The length of time that some seeds will lie in the ground, under circumstances favourable to germination, without growing, is very remarkable, and inexplicable upon any known principle. If the Hawthorn be sown immediately after the seeds are ripe, a part will appear as plants the next spring; a larger number the second year; and stragglers, sometimes in considerable numbers, even in the third and fourth seasons. Seeds of the genera Ribes, Berberis, and Pæonia have a similar habit. M. Savi is related by De Candolle to have had, for more than ten years, a crop of Tobacco from one original sowing; the young plants having been destroyed yearly, without being allowed to form their seed. This matter does not, perhaps, concern the theory of horticulture, for theory is incapable of explaining it; but it is a fact that it is useful to know, because it may prevent still living seeds from being thrown away, under the idea that, as they did not grow the first year, they will never grow at all.

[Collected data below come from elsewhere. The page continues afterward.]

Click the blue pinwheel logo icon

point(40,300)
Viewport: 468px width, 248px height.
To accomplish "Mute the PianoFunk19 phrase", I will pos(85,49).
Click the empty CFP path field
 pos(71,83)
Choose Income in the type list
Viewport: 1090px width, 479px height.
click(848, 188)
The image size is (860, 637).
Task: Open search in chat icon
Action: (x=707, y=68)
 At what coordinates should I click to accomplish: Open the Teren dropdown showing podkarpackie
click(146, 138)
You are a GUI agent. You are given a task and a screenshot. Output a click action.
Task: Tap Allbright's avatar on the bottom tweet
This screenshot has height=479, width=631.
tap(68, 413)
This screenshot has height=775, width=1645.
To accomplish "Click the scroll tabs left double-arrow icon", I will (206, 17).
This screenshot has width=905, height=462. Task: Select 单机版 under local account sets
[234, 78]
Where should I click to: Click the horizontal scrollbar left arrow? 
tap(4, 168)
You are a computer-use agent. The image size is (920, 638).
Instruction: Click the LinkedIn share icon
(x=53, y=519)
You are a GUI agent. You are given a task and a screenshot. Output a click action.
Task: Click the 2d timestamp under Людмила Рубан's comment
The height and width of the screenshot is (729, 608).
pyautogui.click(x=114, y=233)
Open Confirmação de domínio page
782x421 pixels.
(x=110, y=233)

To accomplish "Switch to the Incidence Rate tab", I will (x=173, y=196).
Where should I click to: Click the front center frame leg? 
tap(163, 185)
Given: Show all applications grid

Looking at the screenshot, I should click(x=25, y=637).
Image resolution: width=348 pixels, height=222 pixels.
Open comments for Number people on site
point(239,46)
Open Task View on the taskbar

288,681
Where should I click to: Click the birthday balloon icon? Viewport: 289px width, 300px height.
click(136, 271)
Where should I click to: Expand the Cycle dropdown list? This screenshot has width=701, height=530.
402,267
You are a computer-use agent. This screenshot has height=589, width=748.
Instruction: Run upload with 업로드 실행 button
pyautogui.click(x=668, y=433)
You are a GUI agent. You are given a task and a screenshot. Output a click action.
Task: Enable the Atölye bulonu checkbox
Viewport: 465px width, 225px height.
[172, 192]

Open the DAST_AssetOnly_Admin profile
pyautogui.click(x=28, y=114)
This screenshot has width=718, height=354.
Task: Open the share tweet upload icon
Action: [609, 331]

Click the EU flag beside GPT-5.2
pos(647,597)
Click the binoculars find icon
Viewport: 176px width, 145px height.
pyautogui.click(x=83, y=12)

Mr. Hunt believes that coloured light exercises a peculiar influence upon germination; that yellow light prevents it, and red light impedes it, while blue light accelerates it in a remarkable degree. But when seeds have been made to germinate beneath red, yellow, and blue plates of glass, no other result has been practically obtained than what may be referred to the action of bright light on the one hand, and shade on the other. If under blue glass seeds germinate more quickly than under red or yellow, it seems to be because they are much more shaded. At all events Mr. Hunt's ingenious inquiries into the effect of coloured light on plants seem to have no practical bearing.

CHAPTER VI.

OF SEED-SAVING.

THE maturation of the seed, being a vital action indispensable to the perpetuation of a species, is, in wild plants, guarded from interruption by so many wise precautions, that no artificial assistance is required in the process; but in gardens, where plants are often enfeebled by domestication, or exposed to conditions very different from those to which they are subject in their natural state, the seed often refuses to ripen, or even to commence the formation of an embryo. In such cases, the skill of gardeners must aid the workings of nature, and art has to effect that which the failing powers of a plant are unable to bring about of themselves.

Sterility is a common malady of cultivated plants; the finer varieties of fruit, and all double and highly cultivated flowers, being more frequently barren than fertile. This arises from several different causes.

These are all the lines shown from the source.